Back in Trinity Parish, British Guiana, in his sermon on the Sunday of the week of emancipation, the parson John Duke preached from the Book of John, Chapter 8: “If the Son therefore shall make you free, ye shall be free indeed.”[14] The apprentices who heard the sermon felt that they understood what that meant. At Coffee Grove, another plantation in the parish, apprentices told the special magistrate Thomas Coleman that they would only work for wages, and that they were only willing to work without pay for two hours a day in order to pay for provisions from the plantation stores and to cover the rent for their houses and vegetable gardens, “that they thought was ample.”[15] The colonies that were amalgamated into British Guiana, Berbice, Demerara, and Essequibo, had once belonged to the Netherlands. The colony’s slave-owners included Dutch and French, as well as British planters. The colony, unlike Jamaica, Barbados and other “old colonies” in the Caribbean was governed directly by the Crown, rather than by a local legislative assembly, and the colony’s slave code was an amalgam of British and Dutch laws. Guiana, unlike the older island colonies, was also plump with uncultivated land and its sugar plantations were much more profitable. The Emancipation Act took this into account. Under the Act, the labor and capital value of enslaved people in British Guiana and other newer colonies like Trinidad was rated higher than in the older colonies. Labor was more valuable in Trinity Parish, and consequently it was particularly important that black apprentices work for wages with as little negotiation as possible.

Richmond Plantation was owned by Charles Bean. Bean, unlike many British slave-owners, who chose to live in Britain and receive the profits of their plantation as annuities, resided on his plantation. On August 9th, 1834, an apprentice from Richmond named Damon, along with a group of other unarmed apprentices, raised a flag at Trinity churchyard. The flag was white, with a black St. Andrew’s cross through it – a wide black “x” across a white field.[16] More and more apprentices gathered in the churchyard, convinced that Bean and other slave-owners were trying to hijack their new freedom. They simply did not believe that apprenticeship could possibly be the freedom they imagined, or the freedom that news from Britain suggested had been promised to them. They demanded to see the Governor, and refused to return to work expect for wages. They clearly understood and valued wage work, but they did not understand that, in the post-abolition British Empire, their right to negotiate wages was neutered both by overarching laws against “combinations,” but also by laws specific to black freedpeople. When Bean visited, one of the apprentices made a fist at him, “threatening me, saying that I had made the law to injure them, ‘to cut them,’ I think the expression was.”[17] By Sunday morning, the preacher John Duke guessed that there were as many as five hundred apprentices packed into the churchyard at any given time, and as many as a thousand in total. Duke, Bean and the special magistrates all demanded that the apprentices leave the churchyard. They refused. The planters demanded that the Governor, Sir James Carmichael-Smyth, impose martial law. He refused, but he did assemble a group of soldiers and visited Trinity churchyard in person to explain that apprenticeship was not a cruel planters’ joke, but imperial law.[18] The apprentices dispersed.

**Challenge 1**
Using the passage on apprenticeship in British Guiana, decide whether each statement agrees with it: (a) Charles Bean lived on his own plantation. (b) The Governor imposed martial law when the planters demanded it. (c) The flag raised at Trinity churchyard was black with a white cross. Answer yes or no for each and quote the words of the passage that decide it.

**Records from a dataset**
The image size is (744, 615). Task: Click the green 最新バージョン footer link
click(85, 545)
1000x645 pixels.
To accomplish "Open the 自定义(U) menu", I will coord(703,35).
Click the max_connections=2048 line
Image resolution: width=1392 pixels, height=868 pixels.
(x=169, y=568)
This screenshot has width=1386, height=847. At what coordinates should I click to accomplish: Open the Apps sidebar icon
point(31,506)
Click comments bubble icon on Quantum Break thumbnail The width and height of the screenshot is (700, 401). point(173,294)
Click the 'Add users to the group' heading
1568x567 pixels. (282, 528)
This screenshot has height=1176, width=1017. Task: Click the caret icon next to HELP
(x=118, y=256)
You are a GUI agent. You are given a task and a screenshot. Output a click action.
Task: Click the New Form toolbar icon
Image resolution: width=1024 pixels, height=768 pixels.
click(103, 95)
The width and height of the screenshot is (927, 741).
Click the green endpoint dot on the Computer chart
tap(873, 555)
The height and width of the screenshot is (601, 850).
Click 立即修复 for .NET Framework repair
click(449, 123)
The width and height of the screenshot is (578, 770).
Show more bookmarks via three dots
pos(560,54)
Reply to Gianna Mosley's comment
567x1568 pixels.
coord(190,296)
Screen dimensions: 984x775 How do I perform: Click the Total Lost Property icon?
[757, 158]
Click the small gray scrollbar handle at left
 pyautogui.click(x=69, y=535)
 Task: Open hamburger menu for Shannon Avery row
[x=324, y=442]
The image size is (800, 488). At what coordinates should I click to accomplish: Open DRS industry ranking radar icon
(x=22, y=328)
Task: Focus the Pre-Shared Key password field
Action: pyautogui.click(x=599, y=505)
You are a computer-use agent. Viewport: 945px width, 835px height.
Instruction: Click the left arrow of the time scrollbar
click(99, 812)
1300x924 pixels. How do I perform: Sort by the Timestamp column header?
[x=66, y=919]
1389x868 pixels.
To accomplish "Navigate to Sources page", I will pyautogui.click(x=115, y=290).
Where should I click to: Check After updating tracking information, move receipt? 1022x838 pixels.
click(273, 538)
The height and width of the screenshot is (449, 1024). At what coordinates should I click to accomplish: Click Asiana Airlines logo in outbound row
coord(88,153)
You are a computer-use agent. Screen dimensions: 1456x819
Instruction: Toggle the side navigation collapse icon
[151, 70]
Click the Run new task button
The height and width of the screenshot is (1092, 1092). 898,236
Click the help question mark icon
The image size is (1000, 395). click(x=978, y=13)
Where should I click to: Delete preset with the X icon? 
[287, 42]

**Challenge 2**
Give the records from the line with "Where should I click to: Check" through the end of the records as a JSON list of strings, one string per line, with blank lines left out.

**Complete answer 1**
(a) Yes: "resided on his plantation."
(b) No: "He refused, but he did assemble a group of soldiers and visited Trinity churchyard in person"
(c) No: "The flag was white, with a black St. Andrew’s cross through it"

**Complete answer 2**
[
  "Where should I click to: Check After updating tracking information, move receipt? 1022x838 pixels.",
  "click(273, 538)",
  "The height and width of the screenshot is (449, 1024). At what coordinates should I click to accomplish: Click Asiana Airlines logo in outbound row",
  "coord(88,153)",
  "You are a computer-use agent. Screen dimensions: 1456x819",
  "Instruction: Toggle the side navigation collapse icon",
  "[151, 70]",
  "Click the Run new task button",
  "The height and width of the screenshot is (1092, 1092). 898,236",
  "Click the help question mark icon",
  "The image size is (1000, 395). click(x=978, y=13)",
  "Where should I click to: Delete preset with the X icon? ",
  "[287, 42]"
]